WORK INSTRUCTION
Only a number is wanted: how many lines in these records contain the word "value"?

··· RECORDED INFORMATION ···

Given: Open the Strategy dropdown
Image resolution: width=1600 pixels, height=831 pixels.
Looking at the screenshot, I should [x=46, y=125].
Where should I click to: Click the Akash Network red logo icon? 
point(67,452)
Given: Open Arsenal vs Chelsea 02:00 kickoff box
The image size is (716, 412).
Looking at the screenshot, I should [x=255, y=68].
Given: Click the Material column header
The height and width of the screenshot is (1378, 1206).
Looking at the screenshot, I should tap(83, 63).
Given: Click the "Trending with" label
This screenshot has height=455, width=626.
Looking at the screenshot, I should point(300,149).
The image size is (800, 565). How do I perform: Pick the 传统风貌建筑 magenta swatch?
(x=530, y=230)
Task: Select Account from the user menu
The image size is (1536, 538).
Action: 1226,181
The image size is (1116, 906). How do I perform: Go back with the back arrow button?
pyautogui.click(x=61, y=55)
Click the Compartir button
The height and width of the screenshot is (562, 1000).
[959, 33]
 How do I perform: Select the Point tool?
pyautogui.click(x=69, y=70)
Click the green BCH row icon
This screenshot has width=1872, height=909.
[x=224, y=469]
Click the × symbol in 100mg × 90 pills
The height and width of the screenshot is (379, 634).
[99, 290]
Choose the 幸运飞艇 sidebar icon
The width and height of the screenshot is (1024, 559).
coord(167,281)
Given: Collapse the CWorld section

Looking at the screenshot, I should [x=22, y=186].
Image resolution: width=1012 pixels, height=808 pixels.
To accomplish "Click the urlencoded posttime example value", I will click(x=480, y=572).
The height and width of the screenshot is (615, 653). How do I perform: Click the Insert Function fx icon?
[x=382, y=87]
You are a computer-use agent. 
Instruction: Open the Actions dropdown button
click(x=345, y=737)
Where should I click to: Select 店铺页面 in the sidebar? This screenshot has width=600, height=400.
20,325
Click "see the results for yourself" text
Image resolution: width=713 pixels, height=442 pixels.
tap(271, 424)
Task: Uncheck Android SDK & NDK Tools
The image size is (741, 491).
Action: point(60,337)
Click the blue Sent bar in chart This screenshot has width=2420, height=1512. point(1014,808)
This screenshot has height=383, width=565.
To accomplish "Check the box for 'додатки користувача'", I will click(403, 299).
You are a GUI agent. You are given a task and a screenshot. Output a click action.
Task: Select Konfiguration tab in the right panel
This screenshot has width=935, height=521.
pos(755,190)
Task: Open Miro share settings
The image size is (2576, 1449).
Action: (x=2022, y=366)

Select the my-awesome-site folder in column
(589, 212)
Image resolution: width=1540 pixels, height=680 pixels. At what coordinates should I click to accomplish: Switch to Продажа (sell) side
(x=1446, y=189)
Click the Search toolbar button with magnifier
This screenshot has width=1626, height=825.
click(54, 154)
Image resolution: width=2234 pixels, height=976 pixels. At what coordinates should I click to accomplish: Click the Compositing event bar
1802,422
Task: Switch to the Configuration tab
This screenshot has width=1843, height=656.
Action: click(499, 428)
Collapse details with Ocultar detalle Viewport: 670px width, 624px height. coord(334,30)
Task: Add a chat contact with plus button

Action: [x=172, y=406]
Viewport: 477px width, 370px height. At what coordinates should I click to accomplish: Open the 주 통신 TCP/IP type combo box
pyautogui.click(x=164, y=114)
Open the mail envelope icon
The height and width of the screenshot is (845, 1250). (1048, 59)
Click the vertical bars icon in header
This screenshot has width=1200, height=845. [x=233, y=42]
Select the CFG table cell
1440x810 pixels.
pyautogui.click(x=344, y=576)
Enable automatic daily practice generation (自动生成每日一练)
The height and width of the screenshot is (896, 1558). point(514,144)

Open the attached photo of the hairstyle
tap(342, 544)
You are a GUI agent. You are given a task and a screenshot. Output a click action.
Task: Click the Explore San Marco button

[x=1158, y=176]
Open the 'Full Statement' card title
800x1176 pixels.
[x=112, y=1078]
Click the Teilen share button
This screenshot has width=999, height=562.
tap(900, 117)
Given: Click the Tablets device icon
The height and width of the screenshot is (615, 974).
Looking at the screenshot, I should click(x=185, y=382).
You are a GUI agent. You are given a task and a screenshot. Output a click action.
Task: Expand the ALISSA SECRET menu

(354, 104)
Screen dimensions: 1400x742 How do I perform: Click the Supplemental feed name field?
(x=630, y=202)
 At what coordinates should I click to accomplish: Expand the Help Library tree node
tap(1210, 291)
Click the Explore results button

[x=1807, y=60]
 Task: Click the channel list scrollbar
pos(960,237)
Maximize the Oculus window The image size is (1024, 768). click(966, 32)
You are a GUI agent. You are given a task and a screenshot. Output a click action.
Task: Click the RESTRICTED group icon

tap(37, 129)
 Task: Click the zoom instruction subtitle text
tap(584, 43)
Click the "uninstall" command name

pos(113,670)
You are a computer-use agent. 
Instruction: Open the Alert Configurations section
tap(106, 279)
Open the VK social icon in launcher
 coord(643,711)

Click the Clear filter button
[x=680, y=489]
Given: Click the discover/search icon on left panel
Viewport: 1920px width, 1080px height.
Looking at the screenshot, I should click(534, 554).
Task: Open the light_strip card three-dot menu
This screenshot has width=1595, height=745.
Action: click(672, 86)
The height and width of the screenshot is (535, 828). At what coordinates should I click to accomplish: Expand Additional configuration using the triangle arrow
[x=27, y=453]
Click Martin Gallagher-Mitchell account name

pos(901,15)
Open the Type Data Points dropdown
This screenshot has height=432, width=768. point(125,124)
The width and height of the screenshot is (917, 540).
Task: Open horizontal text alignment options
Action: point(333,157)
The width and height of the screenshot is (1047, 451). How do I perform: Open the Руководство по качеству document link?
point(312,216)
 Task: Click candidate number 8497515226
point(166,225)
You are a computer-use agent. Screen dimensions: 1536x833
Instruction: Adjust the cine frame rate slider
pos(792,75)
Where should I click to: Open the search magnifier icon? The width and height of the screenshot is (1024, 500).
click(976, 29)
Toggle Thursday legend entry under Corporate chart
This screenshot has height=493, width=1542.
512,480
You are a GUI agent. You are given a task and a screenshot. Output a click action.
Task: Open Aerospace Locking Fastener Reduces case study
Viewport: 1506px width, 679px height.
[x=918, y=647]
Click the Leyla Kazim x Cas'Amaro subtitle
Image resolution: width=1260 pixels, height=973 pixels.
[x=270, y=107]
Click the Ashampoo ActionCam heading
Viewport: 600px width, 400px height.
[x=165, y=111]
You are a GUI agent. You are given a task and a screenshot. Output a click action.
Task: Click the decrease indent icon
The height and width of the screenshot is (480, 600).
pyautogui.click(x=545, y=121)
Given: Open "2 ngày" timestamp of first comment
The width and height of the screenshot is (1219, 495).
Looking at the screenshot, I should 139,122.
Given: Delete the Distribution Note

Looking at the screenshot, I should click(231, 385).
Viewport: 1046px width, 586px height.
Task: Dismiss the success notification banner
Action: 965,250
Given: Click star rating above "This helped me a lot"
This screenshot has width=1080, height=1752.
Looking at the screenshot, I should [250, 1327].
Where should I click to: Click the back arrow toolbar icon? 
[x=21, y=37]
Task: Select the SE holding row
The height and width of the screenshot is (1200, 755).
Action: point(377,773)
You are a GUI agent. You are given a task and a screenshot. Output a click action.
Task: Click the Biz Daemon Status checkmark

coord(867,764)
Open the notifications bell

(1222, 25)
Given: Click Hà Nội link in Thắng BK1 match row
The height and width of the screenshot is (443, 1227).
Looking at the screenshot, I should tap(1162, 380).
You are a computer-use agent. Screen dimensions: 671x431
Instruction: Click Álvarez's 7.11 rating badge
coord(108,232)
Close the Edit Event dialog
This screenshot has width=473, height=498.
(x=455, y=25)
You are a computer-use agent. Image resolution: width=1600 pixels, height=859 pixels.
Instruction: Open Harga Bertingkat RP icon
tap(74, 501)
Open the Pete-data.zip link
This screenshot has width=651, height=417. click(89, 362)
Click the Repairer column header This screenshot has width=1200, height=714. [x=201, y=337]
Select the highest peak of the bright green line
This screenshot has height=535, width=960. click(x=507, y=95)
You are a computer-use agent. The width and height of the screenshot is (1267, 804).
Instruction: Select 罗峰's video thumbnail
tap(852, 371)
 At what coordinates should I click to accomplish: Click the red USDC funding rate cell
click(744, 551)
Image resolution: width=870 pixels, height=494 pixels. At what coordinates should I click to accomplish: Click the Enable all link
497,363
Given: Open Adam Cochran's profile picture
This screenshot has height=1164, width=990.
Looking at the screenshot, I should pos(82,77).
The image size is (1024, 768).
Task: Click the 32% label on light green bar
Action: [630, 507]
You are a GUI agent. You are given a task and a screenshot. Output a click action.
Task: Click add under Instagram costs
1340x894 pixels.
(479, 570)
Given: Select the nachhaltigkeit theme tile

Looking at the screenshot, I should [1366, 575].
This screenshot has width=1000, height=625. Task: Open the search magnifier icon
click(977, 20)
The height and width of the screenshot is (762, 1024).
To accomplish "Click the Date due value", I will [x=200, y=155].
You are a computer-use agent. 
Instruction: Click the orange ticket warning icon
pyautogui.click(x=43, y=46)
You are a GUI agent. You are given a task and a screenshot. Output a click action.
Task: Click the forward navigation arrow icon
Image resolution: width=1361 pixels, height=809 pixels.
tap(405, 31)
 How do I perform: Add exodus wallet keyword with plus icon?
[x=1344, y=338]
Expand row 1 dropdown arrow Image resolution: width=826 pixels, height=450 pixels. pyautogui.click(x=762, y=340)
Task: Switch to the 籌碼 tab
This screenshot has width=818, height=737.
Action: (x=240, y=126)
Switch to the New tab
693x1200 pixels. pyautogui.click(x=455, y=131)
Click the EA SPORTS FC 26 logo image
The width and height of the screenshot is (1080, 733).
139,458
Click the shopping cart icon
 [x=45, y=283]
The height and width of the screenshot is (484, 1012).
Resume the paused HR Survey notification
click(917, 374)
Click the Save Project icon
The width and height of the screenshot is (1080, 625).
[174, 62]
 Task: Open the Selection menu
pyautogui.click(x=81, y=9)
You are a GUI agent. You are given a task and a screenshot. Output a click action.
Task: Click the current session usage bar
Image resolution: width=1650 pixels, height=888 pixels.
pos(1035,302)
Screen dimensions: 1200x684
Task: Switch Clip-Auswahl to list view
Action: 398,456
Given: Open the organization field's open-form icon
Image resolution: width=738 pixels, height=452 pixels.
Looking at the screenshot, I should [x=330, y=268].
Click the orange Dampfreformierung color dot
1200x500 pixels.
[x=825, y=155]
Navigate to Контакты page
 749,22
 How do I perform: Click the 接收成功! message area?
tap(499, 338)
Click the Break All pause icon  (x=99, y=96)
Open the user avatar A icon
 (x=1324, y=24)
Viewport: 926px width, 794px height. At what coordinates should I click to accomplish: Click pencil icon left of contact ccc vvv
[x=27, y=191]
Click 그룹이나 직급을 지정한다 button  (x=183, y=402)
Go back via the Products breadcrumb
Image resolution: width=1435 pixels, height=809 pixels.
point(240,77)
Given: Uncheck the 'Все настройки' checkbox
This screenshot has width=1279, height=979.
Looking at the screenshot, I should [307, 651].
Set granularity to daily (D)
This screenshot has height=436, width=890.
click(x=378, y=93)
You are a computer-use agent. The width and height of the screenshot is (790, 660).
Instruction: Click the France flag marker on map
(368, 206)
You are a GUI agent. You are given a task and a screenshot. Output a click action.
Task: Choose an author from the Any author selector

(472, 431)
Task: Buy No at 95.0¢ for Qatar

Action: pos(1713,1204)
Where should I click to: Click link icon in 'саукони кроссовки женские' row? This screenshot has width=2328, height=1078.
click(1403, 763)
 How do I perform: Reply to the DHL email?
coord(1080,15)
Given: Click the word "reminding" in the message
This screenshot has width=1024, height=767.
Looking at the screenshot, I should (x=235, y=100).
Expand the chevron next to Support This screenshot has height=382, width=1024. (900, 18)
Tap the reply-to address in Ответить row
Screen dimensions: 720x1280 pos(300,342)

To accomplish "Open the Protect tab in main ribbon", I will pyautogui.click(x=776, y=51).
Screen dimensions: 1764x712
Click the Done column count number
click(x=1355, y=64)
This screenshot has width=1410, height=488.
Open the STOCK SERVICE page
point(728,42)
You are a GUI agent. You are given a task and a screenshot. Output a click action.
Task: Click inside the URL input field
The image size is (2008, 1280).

···

RESPONSE BOX
2